2) I'm still learning equilibrium here and I'm wondering if my work is correct. I'm pretty sure it's correct after consulting a textbook (which actually refers to N2O as dinitrogen monoxide). Is my answer correct? More importantly, is my process and logic correct?

3) Are the initial moles of reactant equal to the equilibrium moles of reactant? Is this relevant? I'm suspecting what I did above is wrong because I didn't use the equilibrium moles but instead the initial moles (I just re-read the textbook).

 

[Borek]

$1$$=$$\frac{[N2O5]^{3}}{[2]^{3}[2]^{4}}$

That would be correct if the concentrations of reactants after the reaction were 2. They are not - some of the reactants were consumed.
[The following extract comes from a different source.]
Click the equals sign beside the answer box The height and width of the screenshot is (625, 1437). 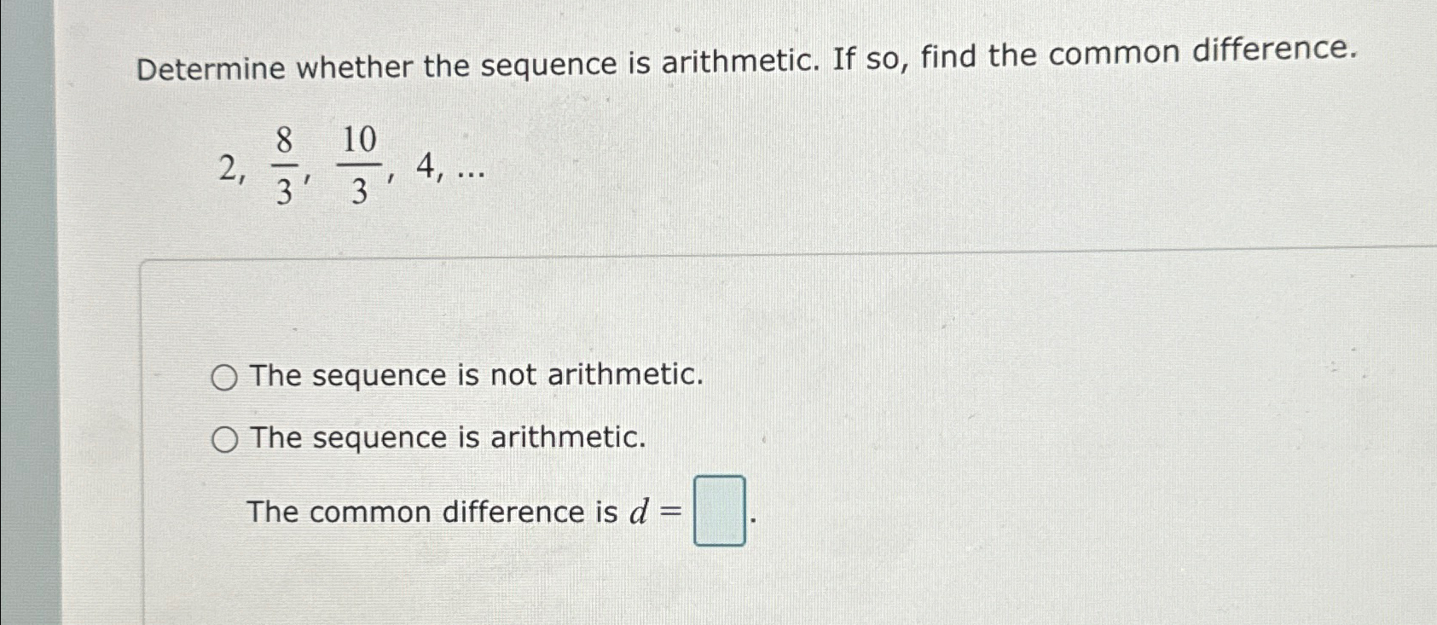672,512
Note: you are doing strange things to Latex. No need to treat each part separately, combine everything together and use one set of tex tags:

[tеx]1=\frac{[N_2O_5]^{3}}{[2]^{3}[2]^{4}}[/tеx]

to get

$$1=\frac{[N_2O_5]^{3}}{[2]^{3}[2]^{4}}$$

itex tags are for inline formulas (like $e=\sum_0^\infty\frac 1 {n!}$).
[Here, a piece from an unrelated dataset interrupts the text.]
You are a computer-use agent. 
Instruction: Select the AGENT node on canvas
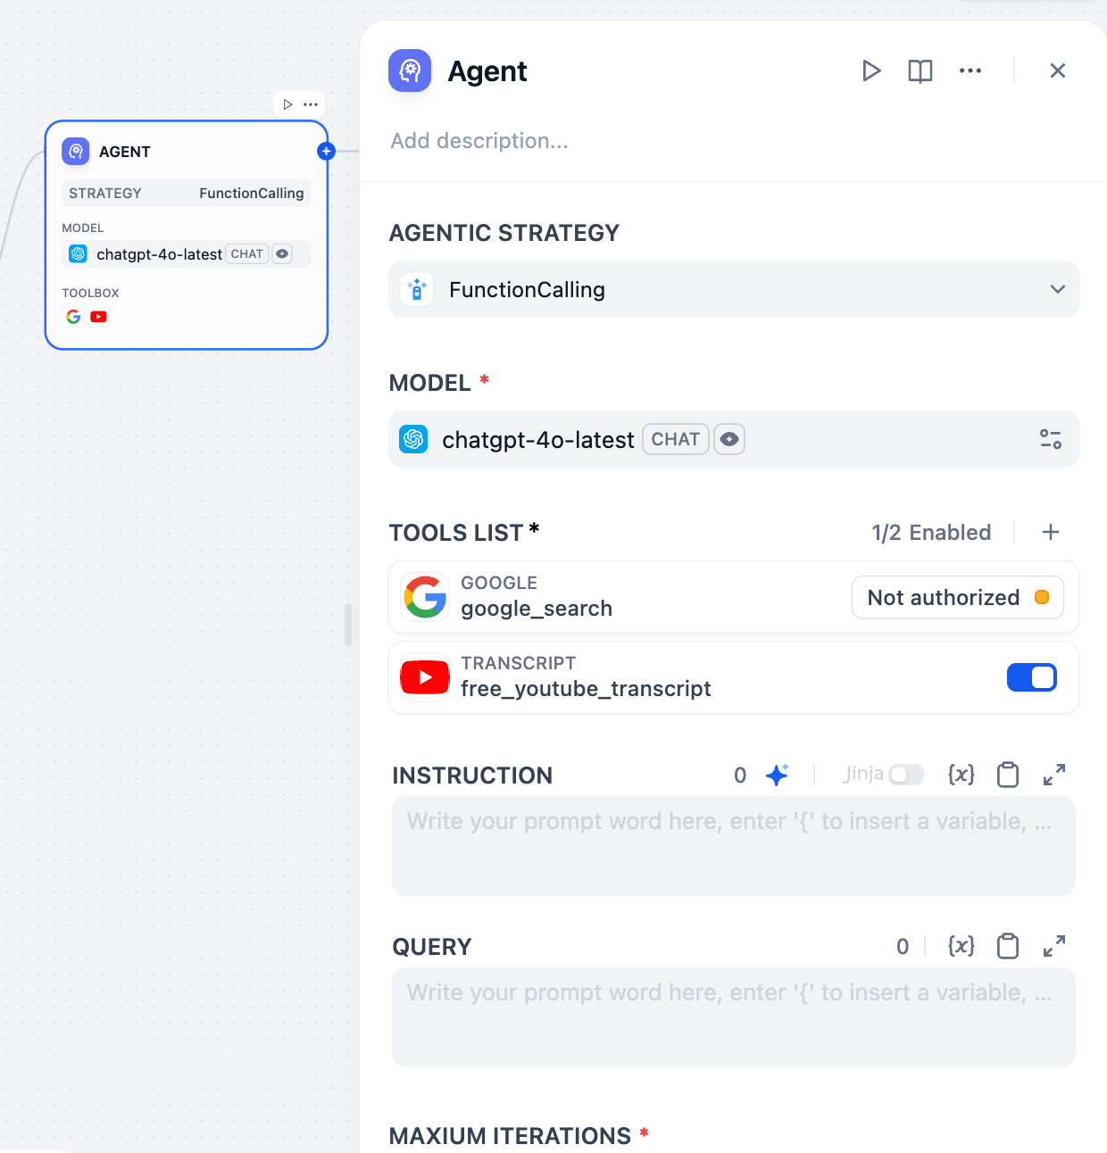pos(187,235)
You can always right-click a formula and select "show math as tex commands" to see how it was entered. Or you can quote the message to see the $\LaTeX$ code.

 

[Qube]

Gotcha! I fixed it in the problem above while preserving the incorrect work so other people can hopefully see what I did wrong and avoid the mistake of assuming the initial concentrations to be the equilibrium concentrations!

 

[Borek]

From here we can plug stuff into our equilibrium constant equation! Volume is constant so we'll just plug in the number of moles.

$\frac{x^{3}}{(4-x)^{3}(4-4x/3)^{4}}$ $=1$

This looks much better, but you can't ignore the volume. It won't cancel out.
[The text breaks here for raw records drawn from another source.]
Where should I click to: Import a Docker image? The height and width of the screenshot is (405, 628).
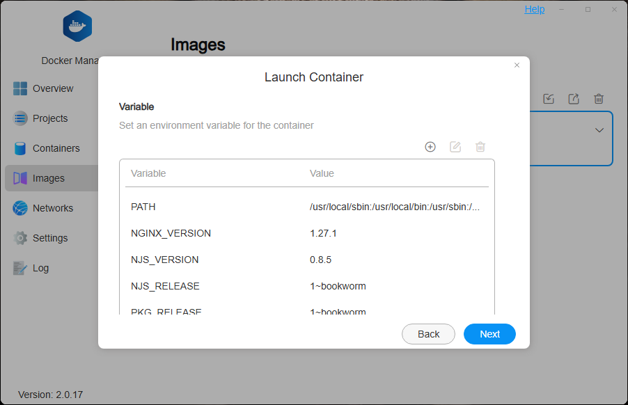click(549, 99)
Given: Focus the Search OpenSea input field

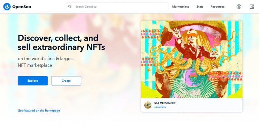Looking at the screenshot, I should pos(117,7).
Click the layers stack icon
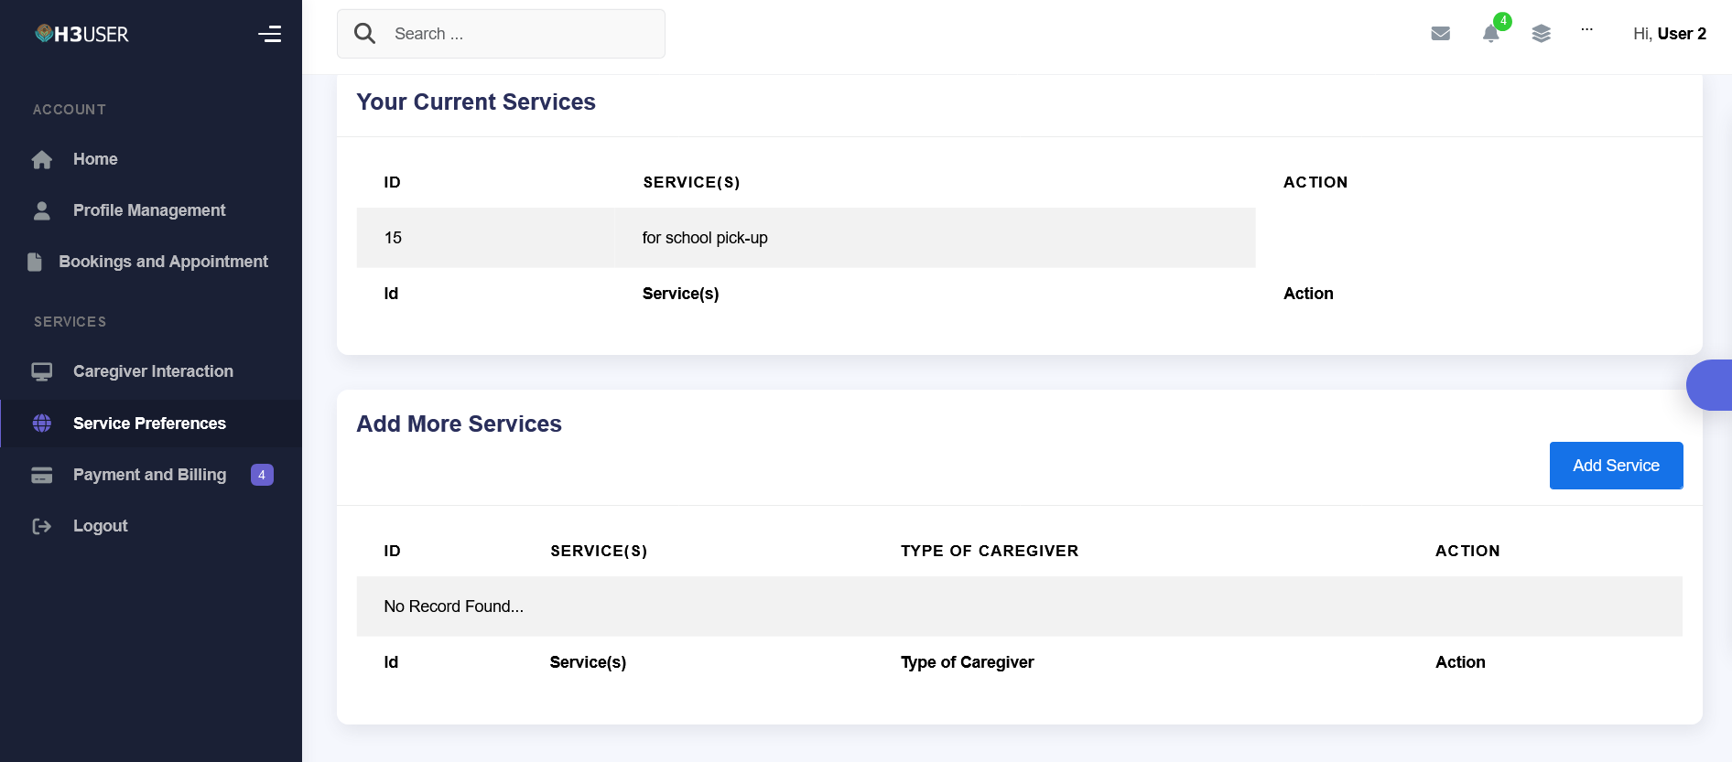The width and height of the screenshot is (1732, 762). tap(1541, 34)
(BTW, your latex is still slightly messed up - why two separate expressions, each in its own tags, instead of a single expression? Compare our LaTeX tutorial.)

 

[Qube]

This looks much better, but you can't ignore the volume. It won't cancel out.

(BTW, your latex is still slightly messed up - why two separate expressions, each in its own tags, instead of a single expression? Compare our LaTeX tutorial.)

You're right on both points; I'll make sure to look at more LaTeX and learn it. I really appreciate the power of LaTex, and I've been lazy by using two separate LaTex expressions instead of combining them.

Also, yes, volume won't cancel out here; volume is cubed on top and ... raised to the seven power in the denominator. If the degrees of the numerator and denominator were the same, however, then volume would cancel out, I think, correct?

$\frac{(x/2)^{3}}{[(4-x)/2]^{3}[(4-4x/3)/2]^{4}} = 1$

(Only used one pair of latex tags above! I'm getting it! :) )

 

[Borek]

If the degrees of the numerator and denominator were the same, however, then volume would cancel out, I think, correct?

Yes.

$\frac{(x/2)^{3}}{[(4-x)/2]^{3}[(4-4x/3)/2]^{4}} = 1$

(Only used one pair of latex tags above! I'm getting it! :) )

Better, but you are still using itex tax for an expression that is put on its own line. This is perhaps not a serious error, but itex generates smaller formulas ($\frac{(\frac x 2)^{3}}{[\frac{4-x} 2]^{3}[\frac {4-\frac{4x}{3}} 2]^{4}} = 1$), as it is designed to fit in text. tex tags on the other hand generate images that are larger and easier to read:

$$\frac{(\frac x 2)^{3}}{[\frac{4-x} 2]^{3}[\frac {4-\frac{4x}{3}} 2]^{4}} = 1$$